*** Begin section ***

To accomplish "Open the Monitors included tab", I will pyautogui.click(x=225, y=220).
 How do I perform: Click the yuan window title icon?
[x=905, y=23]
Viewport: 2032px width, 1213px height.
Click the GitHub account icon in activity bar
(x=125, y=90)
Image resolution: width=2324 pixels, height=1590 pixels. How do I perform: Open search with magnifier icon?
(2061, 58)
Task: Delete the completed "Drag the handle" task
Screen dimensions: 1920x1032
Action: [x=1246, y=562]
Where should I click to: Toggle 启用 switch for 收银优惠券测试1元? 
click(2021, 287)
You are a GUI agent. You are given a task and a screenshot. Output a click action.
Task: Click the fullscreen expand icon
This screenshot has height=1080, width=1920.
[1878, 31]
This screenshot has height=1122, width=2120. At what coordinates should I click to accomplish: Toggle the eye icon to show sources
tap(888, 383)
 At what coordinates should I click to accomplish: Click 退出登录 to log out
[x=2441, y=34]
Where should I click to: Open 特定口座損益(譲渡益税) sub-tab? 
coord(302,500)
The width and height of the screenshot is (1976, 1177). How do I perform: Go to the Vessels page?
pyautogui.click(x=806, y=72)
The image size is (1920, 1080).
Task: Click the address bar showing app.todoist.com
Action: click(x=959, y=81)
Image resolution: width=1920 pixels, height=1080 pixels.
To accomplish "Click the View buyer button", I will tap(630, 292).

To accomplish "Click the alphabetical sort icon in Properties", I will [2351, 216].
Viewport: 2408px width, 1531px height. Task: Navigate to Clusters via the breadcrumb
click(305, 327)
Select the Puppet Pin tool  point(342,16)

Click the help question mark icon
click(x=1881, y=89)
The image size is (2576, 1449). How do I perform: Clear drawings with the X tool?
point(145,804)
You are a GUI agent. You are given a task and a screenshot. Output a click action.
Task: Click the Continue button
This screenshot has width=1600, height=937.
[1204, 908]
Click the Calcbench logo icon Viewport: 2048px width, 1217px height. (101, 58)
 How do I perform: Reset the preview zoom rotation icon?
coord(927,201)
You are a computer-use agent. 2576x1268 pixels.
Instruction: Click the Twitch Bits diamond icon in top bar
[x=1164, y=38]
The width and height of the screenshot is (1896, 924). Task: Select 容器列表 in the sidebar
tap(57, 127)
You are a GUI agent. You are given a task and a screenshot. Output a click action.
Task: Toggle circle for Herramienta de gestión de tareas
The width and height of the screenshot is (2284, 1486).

*** End section ***

#### REQUIRED ACTION:
Show every line from the listing that contains "button".

#### COMPLETED EXERCISE:
To accomplish "Click the View buyer button", I will tap(630, 292).
Task: Click the Continue button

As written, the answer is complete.